Do You Need A Scan For Your Lower Back Pain?

Many people believe when they have lower back pain that they need a scan (X-ray, CT, CAT or MRI) to find the cause but this is isn’t true. There are a few points we need to be aware of before we are quick to assume this is the next best step.

    For most people, LBP isn’t clear but serious causes are very rare. More often than not, most cases will be better in approximately 4-6 weeks.
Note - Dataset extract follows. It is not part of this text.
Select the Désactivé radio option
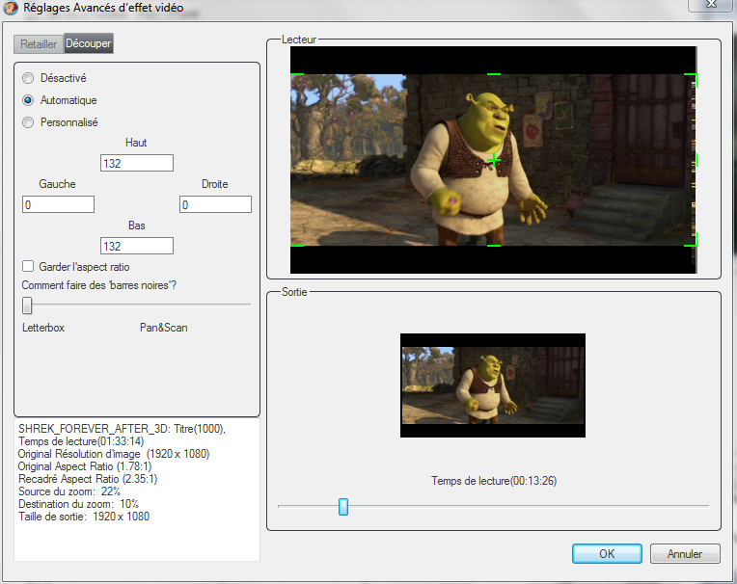The image size is (737, 584). 28,78
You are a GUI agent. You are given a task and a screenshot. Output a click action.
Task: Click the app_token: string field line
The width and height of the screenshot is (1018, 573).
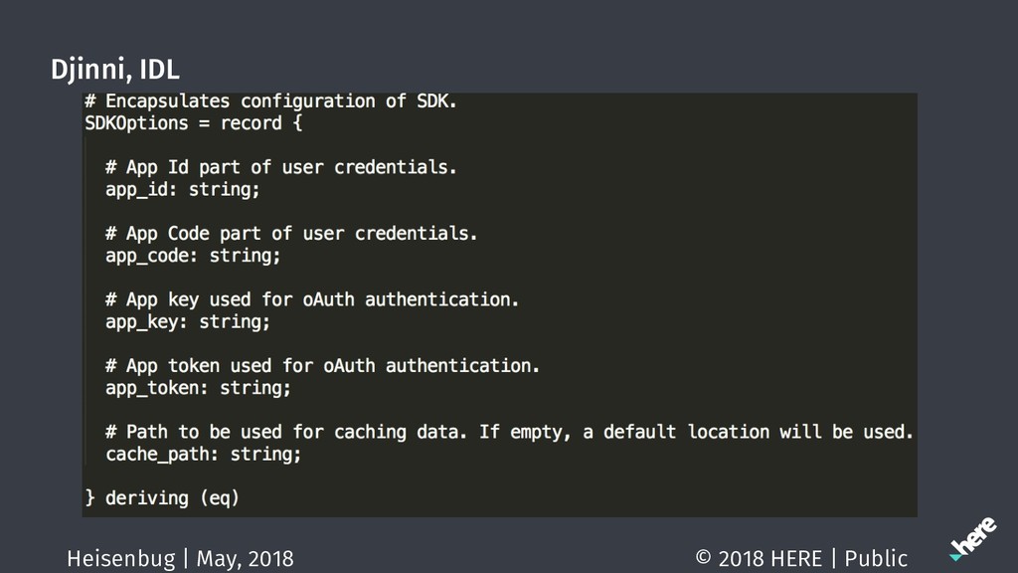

Amongst 100 people with lower back pain the following results were found: approximately 90 people have no known cause for their lower back pain, 10 have nerve-related pain, which in many cases still do not require a scan and approximately less than 1 person has a serious cause and in some cases need a scan. Which brings us to our next point:
    A scan or result of a scan is unlikely to find a reason for your pain or change how it is treated. Typically all types of lower back pain are treated the same way to begin with. So even if a scan confirms the cause of your pain, it is unlikely to alter the management. More often than not, the words used in the report from the scan can be harmful to the patient.

As we age as a natural progression of life, seldom do question our wrinkles or grey hair. It needs to be normalized that just as our external body ages, internally with our bones there are also changes. The scans will show these natural age-related changes and may cause you to worry and lead to unnecessary procedures.

A study in 2015 by Turner, J et. Al. regarding the prevalence of spine degeneration on imaging in asymptomatic individuals was conducted on over 3,000 participants. The materials used for this was 33 studies that made the inclusion. The results were that all images in the reviews had an increasing prevalence with increasing age. Some of the findings such as disc degeneration and signal loss were present in nearly 90% of individuals 60yrs of age or older.

Another finding was that more than 50% of asymptomatic individuals 30-39 years of age have disc degeneration, height loss, bulging discs suggests that even in young adults, degeneration may be incidental and not causally related to presenting symptoms.

These findings can help reassure us that these changes are considered normal age-related changes rather than pathologic processes.